• Exercise directions: Please print the data below, repeating every line exactly as it appears.

• Material provided:
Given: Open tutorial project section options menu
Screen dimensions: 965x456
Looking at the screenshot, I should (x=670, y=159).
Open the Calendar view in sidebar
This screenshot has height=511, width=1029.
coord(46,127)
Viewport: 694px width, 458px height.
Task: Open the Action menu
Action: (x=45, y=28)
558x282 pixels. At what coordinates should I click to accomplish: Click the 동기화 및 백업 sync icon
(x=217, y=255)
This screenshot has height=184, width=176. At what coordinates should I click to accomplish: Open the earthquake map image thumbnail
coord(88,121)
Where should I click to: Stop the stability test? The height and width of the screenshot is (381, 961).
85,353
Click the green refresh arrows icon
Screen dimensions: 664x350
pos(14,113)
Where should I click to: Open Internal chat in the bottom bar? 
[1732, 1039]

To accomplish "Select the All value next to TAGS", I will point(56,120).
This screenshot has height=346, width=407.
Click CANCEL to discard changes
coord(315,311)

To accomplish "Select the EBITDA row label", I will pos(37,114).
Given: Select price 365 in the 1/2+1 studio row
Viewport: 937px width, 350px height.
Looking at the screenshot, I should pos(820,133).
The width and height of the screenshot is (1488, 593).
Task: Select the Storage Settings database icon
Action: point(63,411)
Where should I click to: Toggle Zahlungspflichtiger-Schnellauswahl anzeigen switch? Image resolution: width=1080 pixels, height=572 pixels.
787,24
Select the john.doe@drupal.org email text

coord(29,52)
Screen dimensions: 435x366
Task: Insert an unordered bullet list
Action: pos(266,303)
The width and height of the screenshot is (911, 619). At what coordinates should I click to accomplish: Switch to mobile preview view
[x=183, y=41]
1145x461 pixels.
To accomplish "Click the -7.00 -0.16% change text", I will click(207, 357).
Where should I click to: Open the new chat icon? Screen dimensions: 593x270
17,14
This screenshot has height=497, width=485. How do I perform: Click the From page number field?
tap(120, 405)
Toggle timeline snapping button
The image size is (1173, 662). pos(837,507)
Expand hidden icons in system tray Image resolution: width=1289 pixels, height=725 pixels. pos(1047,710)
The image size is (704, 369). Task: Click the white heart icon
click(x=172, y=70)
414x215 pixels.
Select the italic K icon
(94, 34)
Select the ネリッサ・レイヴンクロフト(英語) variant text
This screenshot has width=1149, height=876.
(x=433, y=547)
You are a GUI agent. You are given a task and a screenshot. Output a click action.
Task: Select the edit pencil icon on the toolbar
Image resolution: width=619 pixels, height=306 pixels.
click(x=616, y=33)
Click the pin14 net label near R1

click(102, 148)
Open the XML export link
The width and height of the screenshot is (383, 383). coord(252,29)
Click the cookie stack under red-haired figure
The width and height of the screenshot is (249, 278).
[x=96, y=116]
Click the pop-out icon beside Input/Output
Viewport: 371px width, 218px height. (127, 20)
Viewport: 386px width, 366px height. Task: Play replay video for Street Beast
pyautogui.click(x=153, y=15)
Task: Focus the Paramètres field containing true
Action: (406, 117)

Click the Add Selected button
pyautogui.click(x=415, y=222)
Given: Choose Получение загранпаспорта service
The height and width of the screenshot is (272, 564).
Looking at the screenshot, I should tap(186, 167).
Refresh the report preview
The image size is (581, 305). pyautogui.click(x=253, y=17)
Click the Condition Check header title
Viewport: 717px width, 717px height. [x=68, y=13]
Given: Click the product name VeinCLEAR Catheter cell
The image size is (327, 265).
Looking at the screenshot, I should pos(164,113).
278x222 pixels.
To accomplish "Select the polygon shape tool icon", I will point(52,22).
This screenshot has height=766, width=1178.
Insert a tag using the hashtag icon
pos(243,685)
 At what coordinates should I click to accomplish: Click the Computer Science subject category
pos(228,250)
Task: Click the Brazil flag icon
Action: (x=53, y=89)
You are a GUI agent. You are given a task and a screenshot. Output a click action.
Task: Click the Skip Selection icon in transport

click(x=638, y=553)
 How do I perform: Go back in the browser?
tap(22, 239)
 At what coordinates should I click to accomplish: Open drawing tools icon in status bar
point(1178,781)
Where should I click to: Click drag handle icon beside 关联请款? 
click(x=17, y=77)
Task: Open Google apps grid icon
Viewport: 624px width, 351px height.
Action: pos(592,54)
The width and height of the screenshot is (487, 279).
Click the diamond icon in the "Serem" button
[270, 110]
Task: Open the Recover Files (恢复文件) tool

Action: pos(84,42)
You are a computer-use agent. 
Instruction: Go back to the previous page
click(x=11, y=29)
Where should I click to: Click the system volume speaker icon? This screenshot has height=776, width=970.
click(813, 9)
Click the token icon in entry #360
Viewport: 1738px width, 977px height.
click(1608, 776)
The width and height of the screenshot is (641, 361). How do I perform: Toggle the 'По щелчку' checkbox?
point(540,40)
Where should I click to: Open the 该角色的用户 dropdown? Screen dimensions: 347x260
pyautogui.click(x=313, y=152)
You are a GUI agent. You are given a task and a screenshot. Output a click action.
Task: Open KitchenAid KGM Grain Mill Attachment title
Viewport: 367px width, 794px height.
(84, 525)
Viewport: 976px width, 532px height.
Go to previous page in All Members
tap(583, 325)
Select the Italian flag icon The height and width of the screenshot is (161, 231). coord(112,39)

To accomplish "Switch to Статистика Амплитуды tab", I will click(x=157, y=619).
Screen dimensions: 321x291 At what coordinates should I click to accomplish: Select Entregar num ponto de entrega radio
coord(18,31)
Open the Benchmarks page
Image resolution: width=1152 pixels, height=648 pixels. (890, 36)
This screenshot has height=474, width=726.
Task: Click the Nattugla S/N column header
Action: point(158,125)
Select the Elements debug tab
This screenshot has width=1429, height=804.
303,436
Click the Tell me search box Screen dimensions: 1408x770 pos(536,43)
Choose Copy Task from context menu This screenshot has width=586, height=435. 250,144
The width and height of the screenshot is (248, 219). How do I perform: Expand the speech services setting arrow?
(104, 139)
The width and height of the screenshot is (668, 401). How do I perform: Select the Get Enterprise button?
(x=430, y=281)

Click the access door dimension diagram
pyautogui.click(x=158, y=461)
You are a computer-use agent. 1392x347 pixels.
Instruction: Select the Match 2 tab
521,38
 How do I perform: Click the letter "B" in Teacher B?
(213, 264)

• Written solution:
Given: Open tutorial project section options menu
Screen dimensions: 965x456
Looking at the screenshot, I should (x=670, y=159).
Open the Calendar view in sidebar
This screenshot has height=511, width=1029.
coord(46,127)
Viewport: 694px width, 458px height.
Task: Open the Action menu
Action: (x=45, y=28)
558x282 pixels. At what coordinates should I click to accomplish: Click the 동기화 및 백업 sync icon
(x=217, y=255)
This screenshot has height=184, width=176. At what coordinates should I click to accomplish: Open the earthquake map image thumbnail
coord(88,121)
Where should I click to: Stop the stability test? The height and width of the screenshot is (381, 961).
85,353
Click the green refresh arrows icon
Screen dimensions: 664x350
pos(14,113)
Where should I click to: Open Internal chat in the bottom bar? 
[1732, 1039]

To accomplish "Select the All value next to TAGS", I will point(56,120).
This screenshot has height=346, width=407.
Click CANCEL to discard changes
coord(315,311)

To accomplish "Select the EBITDA row label", I will pos(37,114).
Given: Select price 365 in the 1/2+1 studio row
Viewport: 937px width, 350px height.
Looking at the screenshot, I should pos(820,133).
The width and height of the screenshot is (1488, 593).
Task: Select the Storage Settings database icon
Action: point(63,411)
Where should I click to: Toggle Zahlungspflichtiger-Schnellauswahl anzeigen switch? Image resolution: width=1080 pixels, height=572 pixels.
787,24
Select the john.doe@drupal.org email text

coord(29,52)
Screen dimensions: 435x366
Task: Insert an unordered bullet list
Action: pos(266,303)
The width and height of the screenshot is (911, 619). At what coordinates should I click to accomplish: Switch to mobile preview view
[x=183, y=41]
1145x461 pixels.
To accomplish "Click the -7.00 -0.16% change text", I will click(207, 357).
Where should I click to: Open the new chat icon? Screen dimensions: 593x270
17,14
This screenshot has height=497, width=485. How do I perform: Click the From page number field?
tap(120, 405)
Toggle timeline snapping button
The image size is (1173, 662). pos(837,507)
Expand hidden icons in system tray Image resolution: width=1289 pixels, height=725 pixels. pos(1047,710)
The image size is (704, 369). Task: Click the white heart icon
click(x=172, y=70)
414x215 pixels.
Select the italic K icon
(94, 34)
Select the ネリッサ・レイヴンクロフト(英語) variant text
This screenshot has width=1149, height=876.
(x=433, y=547)
You are a GUI agent. You are given a task and a screenshot. Output a click action.
Task: Select the edit pencil icon on the toolbar
Image resolution: width=619 pixels, height=306 pixels.
click(x=616, y=33)
Click the pin14 net label near R1

click(102, 148)
Open the XML export link
The width and height of the screenshot is (383, 383). coord(252,29)
Click the cookie stack under red-haired figure
The width and height of the screenshot is (249, 278).
[x=96, y=116]
Click the pop-out icon beside Input/Output
Viewport: 371px width, 218px height. (127, 20)
Viewport: 386px width, 366px height. Task: Play replay video for Street Beast
pyautogui.click(x=153, y=15)
Task: Focus the Paramètres field containing true
Action: (406, 117)

Click the Add Selected button
pyautogui.click(x=415, y=222)
Given: Choose Получение загранпаспорта service
The height and width of the screenshot is (272, 564).
Looking at the screenshot, I should tap(186, 167).
Refresh the report preview
The image size is (581, 305). pyautogui.click(x=253, y=17)
Click the Condition Check header title
Viewport: 717px width, 717px height. [x=68, y=13]
Given: Click the product name VeinCLEAR Catheter cell
The image size is (327, 265).
Looking at the screenshot, I should pos(164,113).
278x222 pixels.
To accomplish "Select the polygon shape tool icon", I will point(52,22).
This screenshot has height=766, width=1178.
Insert a tag using the hashtag icon
pos(243,685)
 At what coordinates should I click to accomplish: Click the Computer Science subject category
pos(228,250)
Task: Click the Brazil flag icon
Action: (x=53, y=89)
You are a GUI agent. You are given a task and a screenshot. Output a click action.
Task: Click the Skip Selection icon in transport

click(x=638, y=553)
 How do I perform: Go back in the browser?
tap(22, 239)
 At what coordinates should I click to accomplish: Open drawing tools icon in status bar
point(1178,781)
Where should I click to: Click drag handle icon beside 关联请款? 
click(x=17, y=77)
Task: Open Google apps grid icon
Viewport: 624px width, 351px height.
Action: pos(592,54)
The width and height of the screenshot is (487, 279).
Click the diamond icon in the "Serem" button
[270, 110]
Task: Open the Recover Files (恢复文件) tool

Action: pos(84,42)
You are a computer-use agent. 
Instruction: Go back to the previous page
click(x=11, y=29)
Where should I click to: Click the system volume speaker icon? This screenshot has height=776, width=970.
click(813, 9)
Click the token icon in entry #360
Viewport: 1738px width, 977px height.
click(1608, 776)
The width and height of the screenshot is (641, 361). How do I perform: Toggle the 'По щелчку' checkbox?
point(540,40)
Where should I click to: Open the 该角色的用户 dropdown? Screen dimensions: 347x260
pyautogui.click(x=313, y=152)
You are a GUI agent. You are given a task and a screenshot. Output a click action.
Task: Open KitchenAid KGM Grain Mill Attachment title
Viewport: 367px width, 794px height.
(84, 525)
Viewport: 976px width, 532px height.
Go to previous page in All Members
tap(583, 325)
Select the Italian flag icon The height and width of the screenshot is (161, 231). coord(112,39)

To accomplish "Switch to Статистика Амплитуды tab", I will click(x=157, y=619).
Screen dimensions: 321x291 At what coordinates should I click to accomplish: Select Entregar num ponto de entrega radio
coord(18,31)
Open the Benchmarks page
Image resolution: width=1152 pixels, height=648 pixels. (890, 36)
This screenshot has height=474, width=726.
Task: Click the Nattugla S/N column header
Action: point(158,125)
Select the Elements debug tab
This screenshot has width=1429, height=804.
303,436
Click the Tell me search box Screen dimensions: 1408x770 pos(536,43)
Choose Copy Task from context menu This screenshot has width=586, height=435. 250,144
The width and height of the screenshot is (248, 219). How do I perform: Expand the speech services setting arrow?
(104, 139)
The width and height of the screenshot is (668, 401). How do I perform: Select the Get Enterprise button?
(x=430, y=281)

Click the access door dimension diagram
pyautogui.click(x=158, y=461)
You are a computer-use agent. 1392x347 pixels.
Instruction: Select the Match 2 tab
521,38
 How do I perform: Click the letter "B" in Teacher B?
(213, 264)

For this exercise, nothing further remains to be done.